Here’s a quick breakdown of each of the four attachment styles (Huang, 2024):

  • Secure individuals are comfortable with being emotionally intimate with others and have the ability to depend on others while maintaining their independence. 

  • Preoccupied individuals are more dependent on others and tend to seek out intimate relationships more often

  • Fearful individuals simultaneously desire intimacy and fear vulnerability, sometimes resulting in unpredictable relationships

  • Dismissive individuals are more independent and may seem indifferent to intimate relationships


There has also been some research focused on attachment styles specifically among college students. Konrath et al.’s (2014) meta-analysis found that secure attachment styles have decreased in recent years among American college students. They also discovered that insecure attachment styles (preoccupied, fearful, and dismissive) have increased, with the dismissive attachment style having increased the most. The study did not research why this pattern exists, but they offered a variety of potential reasons. They suggested that young adults today may prioritize self-achievement more, rely less on their families, and use more social media and technology. It’s important to note that recent research has suggested attachment styles are more dimensional, rather than categorical (Lubiewska & Van de Vijver, 2020). Still, learning about these different attachment styles and categories can be helpful for some. By reflecting on your attachment behaviors, you may have a deeper and better understanding of yourself and your relationships with others.




References


Anderson, K. R. (2015, July 24). Why falling in Love clouds our judgment. YourTango. https://www.yourtango.com/experts/professor-kimberly-resnick-anderson/why-falling-love-clouds-our-judgment


Huang, S. (2024, January 23). Attachment styles and how they affect adult relationships. SimplyPsychology. https://www.simplypsychology.org/attachment-styles.html 


Konrath, S. H., Chopik, W. J., Hsing, C. K., & O’Brien, E. (2014). Changes in adult attachment styles in American college students over time: A meta-analysis. Personality and Social Psychology Review, 18(4), 326–348. https://doi.org/10.1177/1088868314530516 


Lisitsa, E. (2024). The Four Horsemen: Criticism, Contempt, Defensiveness, and Stonewalling. The Gottman Institute. https://www.gottman.com/blog/the-four-horsemen-recognizing-criticism-contempt-defensiveness-and-stonewalling/.

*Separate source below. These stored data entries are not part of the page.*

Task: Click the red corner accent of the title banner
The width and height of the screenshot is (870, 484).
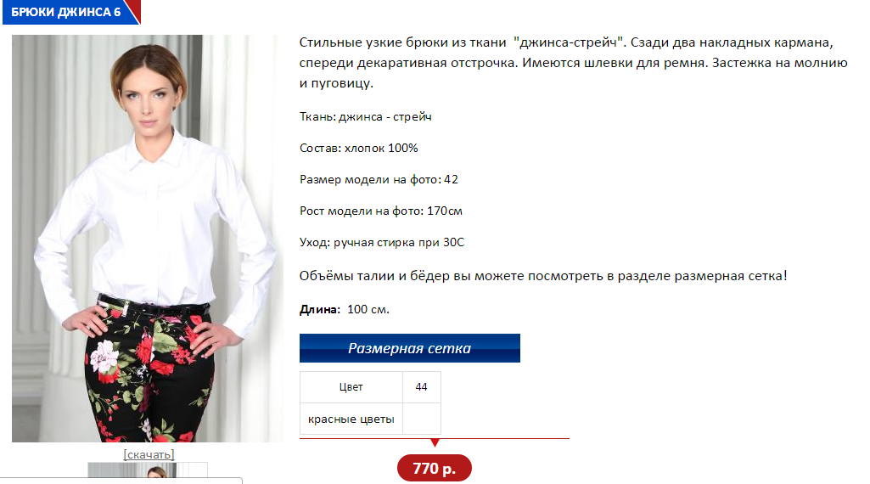Action: click(x=133, y=10)
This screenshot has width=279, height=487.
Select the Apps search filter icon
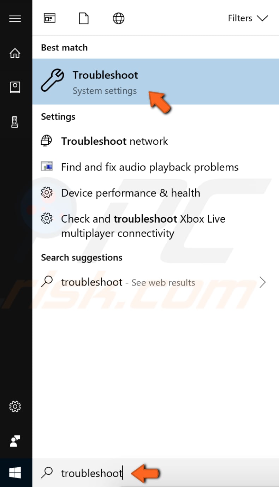tap(49, 18)
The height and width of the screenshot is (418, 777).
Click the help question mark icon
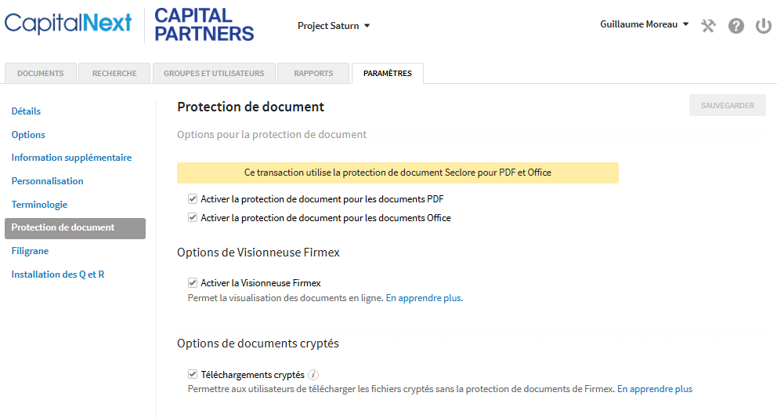[735, 25]
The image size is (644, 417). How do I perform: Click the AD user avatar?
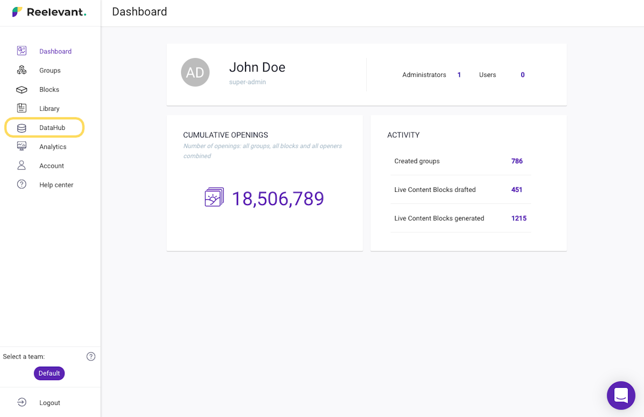pyautogui.click(x=195, y=73)
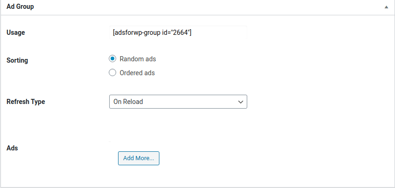Choose random sorting via its radio circle
The image size is (395, 188).
tap(112, 59)
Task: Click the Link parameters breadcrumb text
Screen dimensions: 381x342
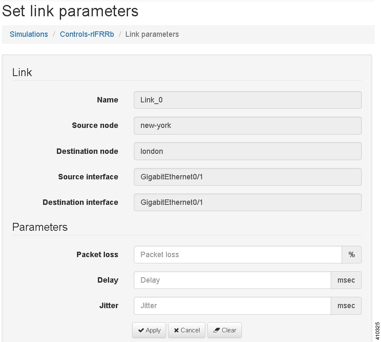Action: point(152,34)
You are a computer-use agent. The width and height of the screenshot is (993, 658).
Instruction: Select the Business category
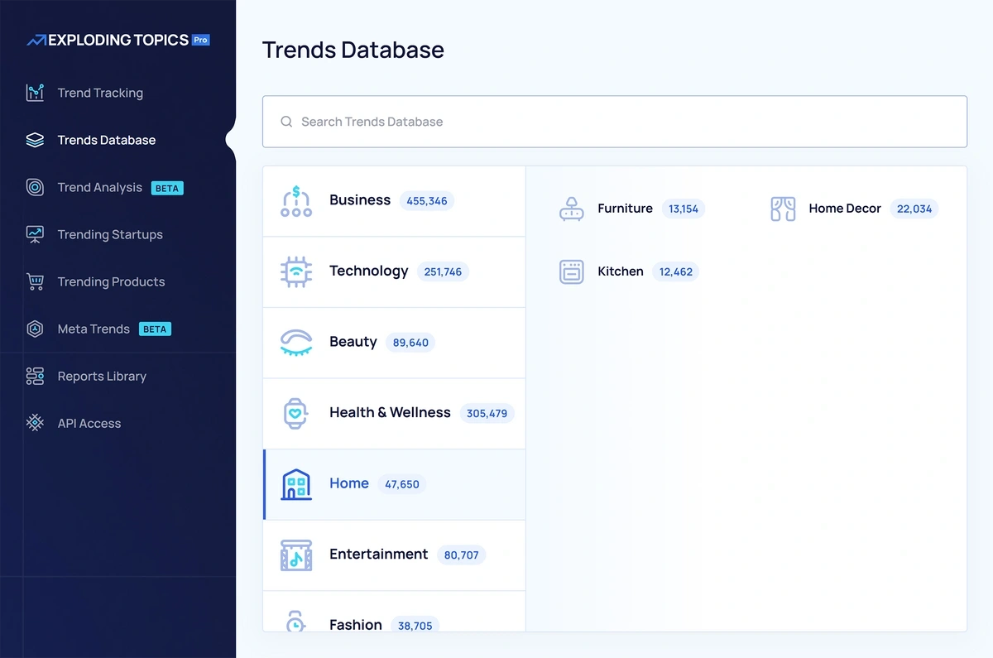pyautogui.click(x=394, y=201)
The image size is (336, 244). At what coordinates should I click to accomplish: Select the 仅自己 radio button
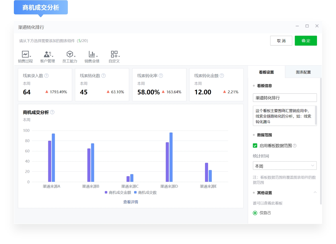[x=255, y=213]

Lubiewska, K., & Van de Vijver, F. J. R. (2020). Attachment categories or dimensions: The Adult Attachment Scale across three generations in Poland. Journal of Social and Personal Relationships, 37(1), 233-259. https://doi.org/10.1177/0265407519860594  


Mcleod, S. (2024a, January 24). John Bowlby’s attachment theory. SimplyPsychology. https://www.simplypsychology.org/bowlby.html


Mcleod, S. (2024b, January 17). Mary Ainsworth: Strange situation experiment and attachment theory. SimplyPsychology. https://www.simplypsychology.org/mary-ainsworth.html  


What does a healthy relationship look like?. The State of New York. (n.d.).